School budget cuts reviewed at town hall meeting
Nevada Appeal Staff Writer
About 15 people attended the school district’s first in a series of meetings designed to explain and discuss upcoming budget cuts.
Richard Stokes, superintendent of Carson City schools, told those in attendance that the district is anticipating cuts up to $7.2 million for the upcoming year.
He reviewed the presentation given at last week’s school board meeting outlining various options for making those cuts.
The first of those could be to close a school. With enrollment dropping by 950 students to 7,908 in 2009, Stokes said, it may no longer be necessary to keep six operating elementary schools.
That would push class-size ratios up to about 22 students in kindergarten and 23 in third grade to about 30 in fourth and fifth grades.
Erin Lehman, volunteer services coordinator at Fremont Elementary School, said she was in her third-grade daughter’s classroom that day to help with science projects. She said even with 20 students in the class, it could seem overwhelming. She said she would be concerned about safety if numbers increased.
Other concerns included the quality of education, particularly in meeting adequate yearly progress under the federally mandated No Child Left Behind.
Associate Superintendent Jose Delfin said he came from Las Vegas where he sometimes taught classes with 40 students.
“They would kill for these numbers down south,” he said.
However, he said ensuring a quality education would be the district’s priority.
“I take that challenge very personally,” he said. “I didn’t go into education to push paper.”
Fremont kindergarten teacher Pamela Shank suggested cutting back on teacher training as a cost-saving option.
“Have faith in the teachers you hire,” she said. “I see this as a sacrifice of our children to save money.”
District officials are tasked with crafting a tentative budget by April 15, although the Legislature will not yet have made final funding determinations.

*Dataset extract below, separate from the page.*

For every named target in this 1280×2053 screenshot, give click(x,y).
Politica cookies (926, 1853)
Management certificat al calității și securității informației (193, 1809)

Other ideas included eliminating the use of all portable buildings, which could result in larger classroom sizes and changing Empire Elementary School to kindergarten through third grades.
Another option could be to stagger start times of schools to cut transportation costs.
Although it has been suggested the district dip into its $11.1 million savings to make up for the costs, Stokes said it would be dangerous as the budgets are determined on two-year cycles so the cuts will last beyond this year.
A popular suggestion from community members is a four-day work week. Stokes said officials will research the idea, but the savings could be nominal.
Bob Anderson, fiscal services director for the school district, said it makes more sense in districts that serve larger areas where decreased transportation costs could have a more dramatic impact. Carson City schools, he said, are all within about an eight-mile radius.
“So many costs of our school district are fixed because they’re attached to a salary or an operating cost,” he said. “They’re just not variable.”